Dylan tenía setenta y un años eso fue en 2012, y llevaba tocando en directo desde hacía seis meses en uno de los tramos de su interminable Never Ending Tour que había iniciado casi veinticinco años atrás, en 1988. El día anterior había tocado en Uncasville, Connecticut, que estaba a 470 kilómetros de allí. Después del concierto se tomaría un descanso de tres semanas, pero a comienzos de octubre iba a retomar el tour por el oeste de Canadá, con conciertos en Winnipeg y Saskatoon, y después regresaría a Estados Unidos por Seattle y Portland y Los Ángeles, y luego llegaría a Grand Prairie, Texas, y después giraría hasta Tulsa y Omaha, en el Medio Oeste, y más tarde pondría rumbo al norte hacia Madison, en Wisconsin, y Saint Paul en Minnesota. Y aun así, le quedaban fuerzas para levantar la pierna y pasarla por el teclado del piano eléctrico como si fuera Jerry Lee Lewis en un concierto desquiciado a mediados de los años cincuenta. 

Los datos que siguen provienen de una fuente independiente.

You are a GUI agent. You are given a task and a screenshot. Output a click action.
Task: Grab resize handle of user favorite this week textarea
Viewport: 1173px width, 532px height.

Después del concierto, casi a medianoche, volvimos en coche a la pequeña ciudad del centro de Pensilvania donde yo estaba dando clases aquel semestre. Vi un anuncio de un taller mecánico JP Mascaro & Sons y me pregunté si aquel taller habría sido fundado por un inmigrante mallorquín que había llegado a América buscando una vida mejor para él y su familia (en mi clase había un alumno que se llamaba Mascaró), igual que los antepasados judíos de Dylan que llegaron desde Rusia y Ucrania a comienzos del siglo XX. Luego me fijé en los rótulos que indicaban las salidas de la autopista: Indiantown, Ono, Manada Gap, Deodate, Coffeetown, Paxtonia (Dylan podría escribir una canción con esos topónimos). Por allí cerca, en medio de los bosques, había varias comunidades de amish que vivían sin teléfono ni electricidad, como si la vida se hubiera detenido a mediados del siglo XIX. En el college donde yo daba clases los alumnos no sabían quién era Dylan, y era muy probable que los amish no quisieran saber nada de él porque les diera miedo su música y su poesía y su forma de entender la vida. Pero Dylan también había contado la vida de aquellos amish que vivían recluidos en las pequeñas comunidades rurales de Pensilvania, igual que había contado la vida de aquellos jóvenes de diecinueve años que iban a mis clases de Spanish-301 y que nunca habían oído hablar de él. 

Y de repente nos dimos cuenta de que estábamos cruzando el vasto río Susquehanna, y vimos las luces lejanas de un campo de béisbol que ocupaba una de las islas fluviales, y justo cuando atravesábamos aquel río inmenso que cruzaba Pensilvania y serpenteaba por los montes Apalaches y llegaba hasta el océano Atlántico, empezaron a aparecer luciérnagas por todas partes, una enorme nube de luciérnagas que salían a medianoche y flotaban sobre el agua negra del río y las islas fluviales y el enorme campo de béisbol. Y entonces pensé en Dylan como un río, un río grande y majestuoso que venía de no sé dónde de un lugar tan remoto como las baladas que se habían cantado en aquella tierra hacía trescientos años, y que corría bajo aquel puente gigantesco entre las nubes de luciérnagas que salían a medianoche cuando terminaba el verano. Y allí, en mitad del puente, a medianoche, sentí que Dylan siempre estaría allí, fluyendo inagotable, fluyendo día y noche hacia el mar, fluyendo río abajo, fluyendo, fluyendo. 

Este fragmento corresponde al libro del mismo título que acaba de publicar Libros del Asteroide.